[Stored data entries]

## START

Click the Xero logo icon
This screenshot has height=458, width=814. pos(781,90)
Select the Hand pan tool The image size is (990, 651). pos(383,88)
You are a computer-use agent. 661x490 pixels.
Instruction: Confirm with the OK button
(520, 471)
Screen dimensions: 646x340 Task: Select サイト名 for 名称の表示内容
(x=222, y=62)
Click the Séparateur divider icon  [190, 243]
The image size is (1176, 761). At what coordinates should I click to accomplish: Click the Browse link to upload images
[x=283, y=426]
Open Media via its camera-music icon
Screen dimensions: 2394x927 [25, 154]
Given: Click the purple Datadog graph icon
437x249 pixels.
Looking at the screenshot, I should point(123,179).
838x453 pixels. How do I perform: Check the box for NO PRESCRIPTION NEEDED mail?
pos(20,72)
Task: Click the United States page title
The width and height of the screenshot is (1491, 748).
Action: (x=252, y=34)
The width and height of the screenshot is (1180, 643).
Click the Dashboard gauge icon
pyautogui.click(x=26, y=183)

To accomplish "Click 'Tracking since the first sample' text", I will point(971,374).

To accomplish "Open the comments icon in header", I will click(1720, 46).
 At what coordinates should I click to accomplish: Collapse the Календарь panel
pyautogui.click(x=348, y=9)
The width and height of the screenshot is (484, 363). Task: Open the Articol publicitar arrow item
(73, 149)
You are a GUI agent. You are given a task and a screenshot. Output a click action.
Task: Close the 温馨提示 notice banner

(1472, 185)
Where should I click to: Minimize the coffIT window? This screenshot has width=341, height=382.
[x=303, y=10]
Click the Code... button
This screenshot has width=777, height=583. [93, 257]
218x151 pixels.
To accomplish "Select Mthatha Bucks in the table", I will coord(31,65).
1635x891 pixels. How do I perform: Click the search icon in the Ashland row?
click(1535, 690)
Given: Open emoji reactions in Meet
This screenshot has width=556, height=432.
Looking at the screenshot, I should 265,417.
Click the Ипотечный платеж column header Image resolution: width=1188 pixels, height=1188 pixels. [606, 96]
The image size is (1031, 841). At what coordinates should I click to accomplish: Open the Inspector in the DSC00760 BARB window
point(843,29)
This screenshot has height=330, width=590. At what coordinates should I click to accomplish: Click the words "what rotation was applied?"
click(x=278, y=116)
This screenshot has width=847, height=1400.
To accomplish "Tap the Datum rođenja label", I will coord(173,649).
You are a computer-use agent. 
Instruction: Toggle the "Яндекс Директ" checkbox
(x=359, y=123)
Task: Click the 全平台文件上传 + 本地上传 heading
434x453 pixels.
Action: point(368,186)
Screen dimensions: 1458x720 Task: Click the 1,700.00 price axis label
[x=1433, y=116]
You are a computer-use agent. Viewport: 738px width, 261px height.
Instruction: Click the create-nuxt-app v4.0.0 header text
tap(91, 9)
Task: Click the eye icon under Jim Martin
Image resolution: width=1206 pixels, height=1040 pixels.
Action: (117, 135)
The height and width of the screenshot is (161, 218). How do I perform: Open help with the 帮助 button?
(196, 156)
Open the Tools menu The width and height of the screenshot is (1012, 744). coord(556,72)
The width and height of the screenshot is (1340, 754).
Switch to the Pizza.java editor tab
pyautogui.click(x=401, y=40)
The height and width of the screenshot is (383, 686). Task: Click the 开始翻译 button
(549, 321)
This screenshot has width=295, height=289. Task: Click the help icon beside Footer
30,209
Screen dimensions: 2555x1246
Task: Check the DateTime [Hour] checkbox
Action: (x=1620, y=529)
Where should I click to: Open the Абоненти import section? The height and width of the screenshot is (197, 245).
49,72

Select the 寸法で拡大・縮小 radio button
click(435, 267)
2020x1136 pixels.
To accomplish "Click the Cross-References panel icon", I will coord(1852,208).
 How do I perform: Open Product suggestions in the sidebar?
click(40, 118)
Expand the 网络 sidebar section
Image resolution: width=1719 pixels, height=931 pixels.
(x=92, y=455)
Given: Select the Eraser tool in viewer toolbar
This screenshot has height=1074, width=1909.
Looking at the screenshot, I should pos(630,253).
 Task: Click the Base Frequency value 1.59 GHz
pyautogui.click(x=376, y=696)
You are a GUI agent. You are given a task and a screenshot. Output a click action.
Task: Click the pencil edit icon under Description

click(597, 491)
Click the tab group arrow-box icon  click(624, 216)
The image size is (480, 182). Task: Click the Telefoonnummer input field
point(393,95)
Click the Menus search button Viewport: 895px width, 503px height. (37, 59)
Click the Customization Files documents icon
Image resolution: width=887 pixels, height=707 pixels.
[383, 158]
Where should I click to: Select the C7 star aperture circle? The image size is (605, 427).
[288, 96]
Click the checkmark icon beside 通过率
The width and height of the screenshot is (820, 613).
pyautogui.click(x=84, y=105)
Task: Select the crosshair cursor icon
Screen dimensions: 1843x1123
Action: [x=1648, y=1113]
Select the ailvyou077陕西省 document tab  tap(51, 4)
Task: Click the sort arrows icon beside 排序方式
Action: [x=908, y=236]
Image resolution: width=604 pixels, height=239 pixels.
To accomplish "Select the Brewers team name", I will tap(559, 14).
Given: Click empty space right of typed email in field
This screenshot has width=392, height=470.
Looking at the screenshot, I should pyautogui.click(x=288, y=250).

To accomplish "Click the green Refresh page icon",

## END

| GOAL |
Give the stretch of the listing from the line containing "You are a computer-use agent. Viewport: 738px" through the line containing "point(393,95)" as a numbered list, with both of those lines included. Leave out blank lines.

| EXERCISE RESPONSE |
1. You are a computer-use agent. Viewport: 738px width, 261px height.
2. Instruction: Click the create-nuxt-app v4.0.0 header text
3. tap(91, 9)
4. Task: Click the eye icon under Jim Martin
5. Image resolution: width=1206 pixels, height=1040 pixels.
6. Action: (117, 135)
7. The height and width of the screenshot is (161, 218). How do I perform: Open help with the 帮助 button?
8. (196, 156)
9. Open the Tools menu The width and height of the screenshot is (1012, 744). coord(556,72)
10. The width and height of the screenshot is (1340, 754).
11. Switch to the Pizza.java editor tab
12. pyautogui.click(x=401, y=40)
13. The height and width of the screenshot is (383, 686). Task: Click the 开始翻译 button
14. (549, 321)
15. This screenshot has width=295, height=289. Task: Click the help icon beside Footer
16. 30,209
17. Screen dimensions: 2555x1246
18. Task: Check the DateTime [Hour] checkbox
19. Action: (x=1620, y=529)
20. Where should I click to: Open the Абоненти import section? The height and width of the screenshot is (197, 245).
21. 49,72
22. Select the 寸法で拡大・縮小 radio button
23. click(435, 267)
24. 2020x1136 pixels.
25. To accomplish "Click the Cross-References panel icon", I will coord(1852,208).
26.  How do I perform: Open Product suggestions in the sidebar?
27. click(40, 118)
28. Expand the 网络 sidebar section
29. Image resolution: width=1719 pixels, height=931 pixels.
30. (x=92, y=455)
31. Given: Select the Eraser tool in viewer toolbar
32. This screenshot has height=1074, width=1909.
33. Looking at the screenshot, I should pos(630,253).
34.  Task: Click the Base Frequency value 1.59 GHz
35. pyautogui.click(x=376, y=696)
36. You are a GUI agent. You are given a task and a screenshot. Output a click action.
37. Task: Click the pencil edit icon under Description
38. click(597, 491)
39. Click the tab group arrow-box icon  click(624, 216)
40. The image size is (480, 182). Task: Click the Telefoonnummer input field
41. point(393,95)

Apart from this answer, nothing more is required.